Uma cirurgia para mudar a cor dos olhos
E como se já não bastassem os problemas causados pelo uso indevido das lentes cosméticas, nos deparamos, agora, com outra ameaça à saúde ocular. “Estamos sendo questionados pelos pacientes a respeito de uma cirurgia, realizada no Panamá, que implanta uma lente colorida na frente da íris, tampando a cor original dos olhos. Não recomendamos que ninguém se submeta a um procedimento experimental, muito menos por uma razão estética. Esta tal cirurgia para mudar a cor dos olhos pode acarretar em complicações sérias e irreversíveis, tais como a cegueira. As chances de ter glaucoma, inflamações no olho e descompensação da córnea são enormes”, afirma o oftalmologista Virgilio Centurion, diretor do IMO.

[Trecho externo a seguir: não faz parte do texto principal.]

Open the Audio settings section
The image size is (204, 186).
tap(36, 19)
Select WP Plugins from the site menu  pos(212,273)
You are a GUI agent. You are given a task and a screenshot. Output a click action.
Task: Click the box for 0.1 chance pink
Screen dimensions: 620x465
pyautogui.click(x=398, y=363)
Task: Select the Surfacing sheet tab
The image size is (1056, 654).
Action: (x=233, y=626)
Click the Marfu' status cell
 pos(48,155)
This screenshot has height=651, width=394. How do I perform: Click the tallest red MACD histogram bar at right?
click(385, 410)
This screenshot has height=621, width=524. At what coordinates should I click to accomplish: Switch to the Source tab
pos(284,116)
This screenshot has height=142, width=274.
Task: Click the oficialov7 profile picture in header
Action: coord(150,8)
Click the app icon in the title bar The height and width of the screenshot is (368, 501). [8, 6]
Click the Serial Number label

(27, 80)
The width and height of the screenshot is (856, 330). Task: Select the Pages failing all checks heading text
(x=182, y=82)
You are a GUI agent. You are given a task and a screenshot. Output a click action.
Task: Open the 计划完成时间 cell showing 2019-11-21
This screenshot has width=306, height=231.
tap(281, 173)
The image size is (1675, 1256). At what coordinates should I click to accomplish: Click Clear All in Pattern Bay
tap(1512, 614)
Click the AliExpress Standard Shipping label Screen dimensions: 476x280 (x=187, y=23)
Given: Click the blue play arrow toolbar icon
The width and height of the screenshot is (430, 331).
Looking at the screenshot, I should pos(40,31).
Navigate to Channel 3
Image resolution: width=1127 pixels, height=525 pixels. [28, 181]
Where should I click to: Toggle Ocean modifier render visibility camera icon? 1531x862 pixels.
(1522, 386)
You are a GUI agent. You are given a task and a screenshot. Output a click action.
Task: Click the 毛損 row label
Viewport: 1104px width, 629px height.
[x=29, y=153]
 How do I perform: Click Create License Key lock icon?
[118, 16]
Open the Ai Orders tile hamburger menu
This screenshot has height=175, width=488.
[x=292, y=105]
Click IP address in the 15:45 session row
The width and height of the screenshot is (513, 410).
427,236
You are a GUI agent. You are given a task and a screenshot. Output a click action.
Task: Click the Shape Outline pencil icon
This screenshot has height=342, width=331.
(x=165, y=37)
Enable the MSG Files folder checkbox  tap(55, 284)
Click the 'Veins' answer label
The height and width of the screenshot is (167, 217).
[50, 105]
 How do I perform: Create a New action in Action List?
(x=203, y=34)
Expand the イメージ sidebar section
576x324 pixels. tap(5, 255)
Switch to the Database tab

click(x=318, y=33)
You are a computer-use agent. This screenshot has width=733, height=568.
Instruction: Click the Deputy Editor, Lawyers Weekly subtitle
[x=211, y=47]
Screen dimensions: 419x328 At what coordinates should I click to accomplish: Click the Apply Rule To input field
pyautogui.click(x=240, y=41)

No Panamá não é exigido que se façam pesquisas experimentais e testes em humanos antes que o procedimento seja oferecido comercialmente à população. “Outro absurdo é comparar o procedimento à cirurgia de catarata, onde a lente implantada substitui o cristalino. Este é um procedimento seguro, baseado em evidências, testado e realizado por oftalmologistas em todo o mundo. É ensinada nas faculdades, é conhecida de todo o mundo acadêmico, não é atributo de um ou de outro profissional buscando ibope”, diz Centurion.